Descriptive Statistics object

Descriptive Statistics

Phoenix can compute summary statistics for variables in any worksheet. This feature is frequently used to create data to plot means and standard errors, for preclinical summaries, to summarize modeling results, or to test for normal distribution of data. Separate statistics for subgroups are obtained through the use of one or more sort variables.

Use one of the following to add a Descriptive Statistics object to a Workflow:

Right-click menu for a Workflow object: New > NCA and Toolbox > Descriptive Stats.
Or Main menu: Insert > NCA and Toolbox > Descriptive Stats.
Or right-click menu for a worksheet: Send To > NCA and Toolbox > Descriptive Stats.

Note:To view the object in its own window, select it in the Object Browser and double-click it or press ENTER. All instructions for setting up and execution are the same whether the object is viewed in its own window or in Phoenix view.

This section includes information on the following:

•User interface description

•Statistical results and computational formulas

•Weighted summary statistics

User interface description

Main Mappings panel
Options tab

Main Mappings panel

Use the Main Mappings panel to identify which variables are used to compute statistics or weight the data. Required input is highlighted orange in the interface.

None: Data types mapped to this context are not included in any computation or output.

Summary: The variable(s) for which statistics are computed.

Sort: Categorical variable(s) identifying individual data profiles, such as subject ID or gender. Separate statistics are computed for each unique combination of sort variables.

Weight: If a weight variable is present in the dataset, it can be used to weight the summary statistics. If a weight is non-numeric or missing, the observation is excluded from the analysis. If a weight is negative, it is changed to zero (0) upon execution.

Options tab

See “Statistical results and computational formulas” for a full list of the available statistics.

Use the tree on the right to select the statistics to compute and include in the report by checking the corresponding checkboxes.

The available statistics are grouped into categories and checking/unchecking a category checkbox controls all of the checkboxes for statistics within that category. For example, unchecking the Spread Statistics checkbox unchecks the Min, Median, Max, and Range checkboxes.

Rows on where targets appear:

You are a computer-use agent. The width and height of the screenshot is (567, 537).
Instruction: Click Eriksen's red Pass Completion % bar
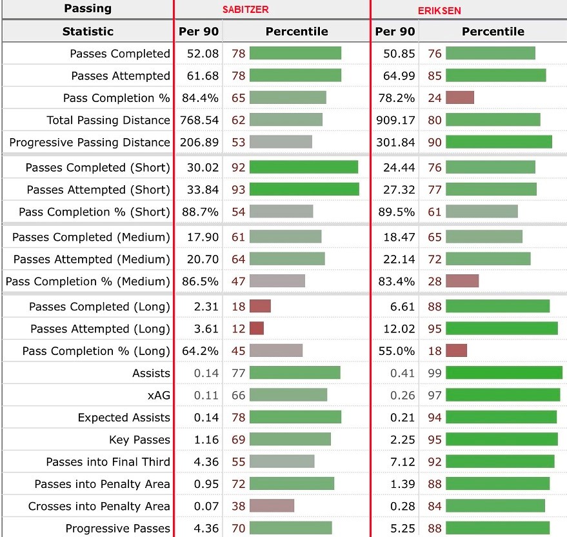coord(460,97)
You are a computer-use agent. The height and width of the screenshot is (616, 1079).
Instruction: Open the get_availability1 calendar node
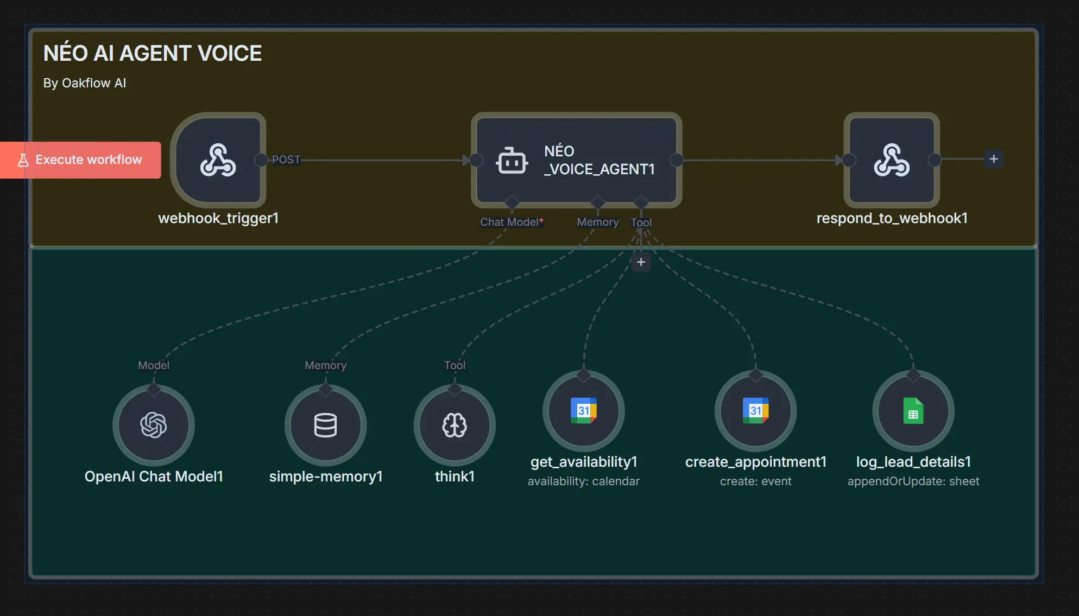pos(583,411)
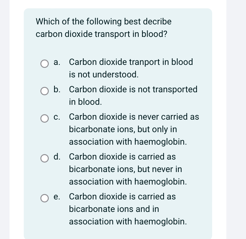Select radio button for option e
Viewport: 246px width, 239px height.
point(45,198)
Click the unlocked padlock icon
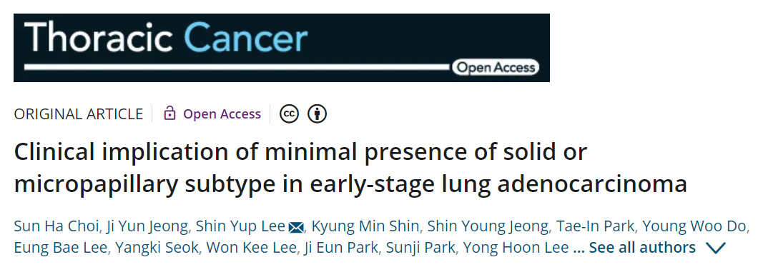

* _Problems and tasks_:
[1] From the Descriptive Statistics text:
(a) What happens to an observation whose weight is non-numeric or missing?
(b) Which checkboxes are unchecked when the Spread Statistics checkbox is unchecked?
(c) How is required input marked in the interface?
[2] Could you pick up the Descriptive Statistics text after its last sentence and carry it on?
These entries have no connection to the Descriptive Statistics text.

* _Outputs for the tasks_:
[1]
(a) It is excluded from the analysis.
(b) Min, Median, Max, and Range.
(c) It is highlighted orange.

[2]
Click the Select All or Clear All buttons to quickly check/uncheck all checkboxes in the list, respectively, with a single click.

Click the button to expand all categories in the tree. Click the button to collapse all categories in the tree.

There are a number of preset percentiles available in the Percentiles category (1, 2.5, 5, 10, 25, 50, 75, 90, 95, 97.5, 99). However, if you wish to include other percentiles, enter them as a comma-separated list in the User-specified percentiles field.

To generate confidence interval statistics, type the desired confidence interval in the Confidence Interval field.

Check the Confidence Intervals checkbox to compute all statistics in that category or expand the category to select a subset of the statistics

To generate standard deviation statistics, type the desired number of standard deviations in the Number of SD Statistics field. The value must be greater than 0 and less than or equal to 10.

Check the Number of SD Statistics checkbox to compute all statistics in that category or expand the category to select a subset of the statistics.

Statistical results and computational formulas

The Descriptive Stats object creates a Statistics worksheet and a Settings text file in the Results tab. The Statistics worksheet includes summaries of all statistical computations. The Settings file contains user-specified settings.

This table lists all possible descriptive statistics output.

Statistic	Description
CI GEO X% Lower	Lower limit of an X% confidence interval for the logs of the data, back-transformed to original scale: exp(Mean_Log x SD_Log)
CI GEO X% Upper	Upper limit of an X% confidence interval for the logs of the data, back-transformed to original scale: exp(Mean_Log + x SD_Log) where (1 – a)*100 is the percentage given for the confidence interval, and t_a_/2 is from the t-distribution with N–1 degrees of freedom.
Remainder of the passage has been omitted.